さらに、私が複雑な気持ちになった出来事があります。実は私たち夫婦はマタニティウエディングだったため、結婚式からまもなく出産を迎えました。なんと、その時は義実家からの出産祝いがあったのです。理由を聞いた時は、さらにショックでした。
「男の子だったから」「家の跡継ぎを産んでくれたから」
そんな意味合いの言葉を聞かされたからです。それを聞いて「私たちの結婚よりも、跡継ぎのほうが大事だったの?」という気持ちになりました。
私は夫に、義実家が結婚式のご祝儀をくれなかったのに出産祝いだけくれたことに不満を言うと
「お金のことばかり考えるな。出産のときはお祝いもくれたじゃないか」
「じゃあ私たちの結婚は祝うほどのことではなかったってこと?結婚よりも跡継ぎのほうが大切だったということ?」
「悪気はないんだから気にしすぎだよ。昔からそういう考えなんだ」と言うだけでした。
結局夫は義実家をかばうばかりで、私の気持ちを理解してくれませんでした。
今すぐ離婚するつもりはないけれど…

夫との価値観の違いは今も残ったままです。ただ、今すぐ離婚する、という結論を出したわけではありません。夫のことは大好きだし、子どものこともあります。でも、心の中に残っている違和感が消えたわけでもありません。まだ「お金がないからご祝儀を出せない」という話の方が納得できます。
これから先、子どもが大きくなった時に、夫との間で今と同じような価値観の違いが積み重なっていたら。その時、私はまた「もう無理」と思ってしまわないだろうか。
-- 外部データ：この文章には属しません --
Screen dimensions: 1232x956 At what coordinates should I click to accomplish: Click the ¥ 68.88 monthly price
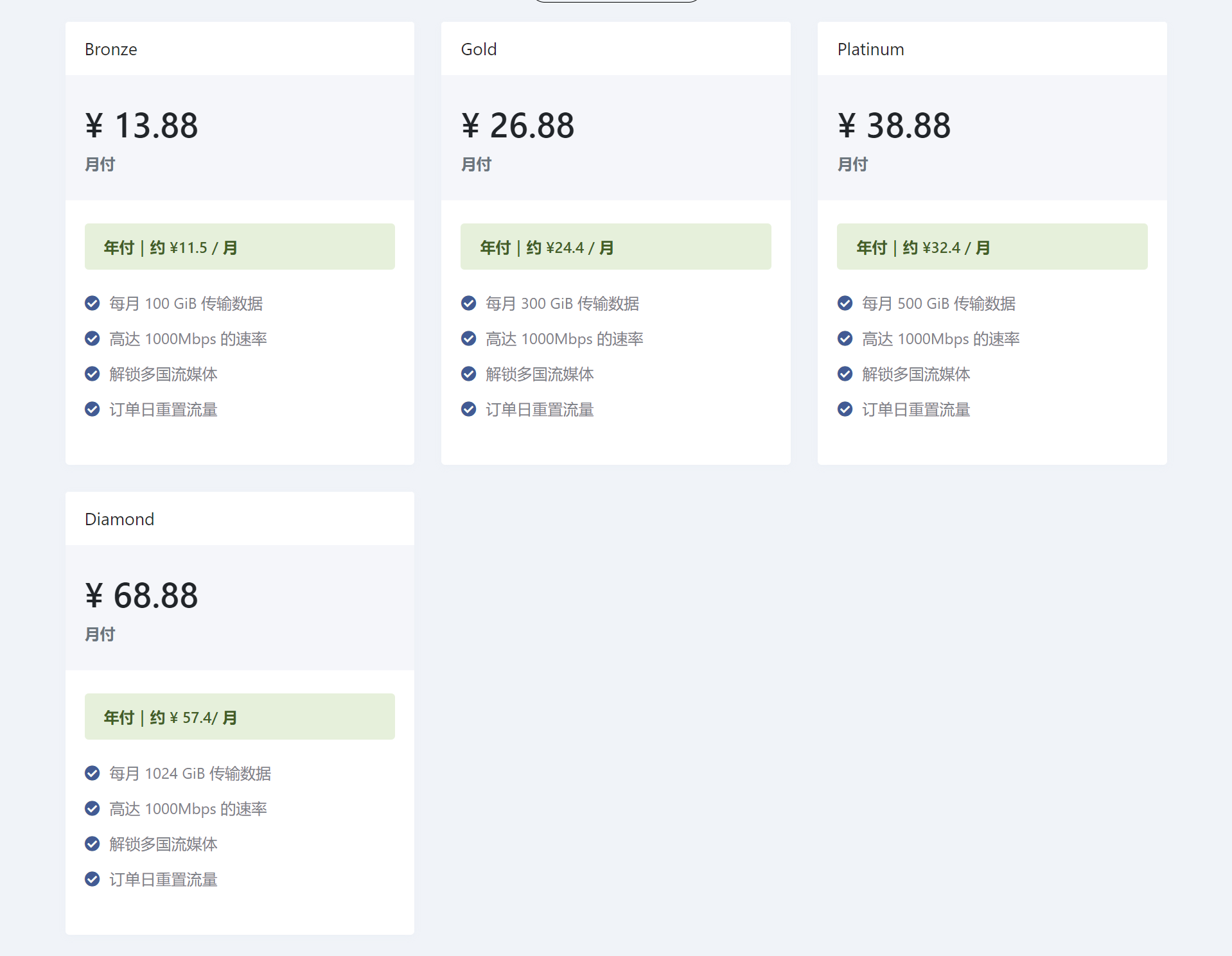click(x=142, y=595)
将来、子どもが育ったあとに離婚することにならないだろうか。子どもの入学祝いや成人祝い、親族の葬儀など、家族が関わる場面はたくさんあります。そのたびに
「これはお祝いするものなのか」「どちらが負担するものなのか」「家族なら当然なのか」
という価値観のズレが出てくるのでは?
そんな不安を抱えながらも、今はなんとか結婚生活を続けています。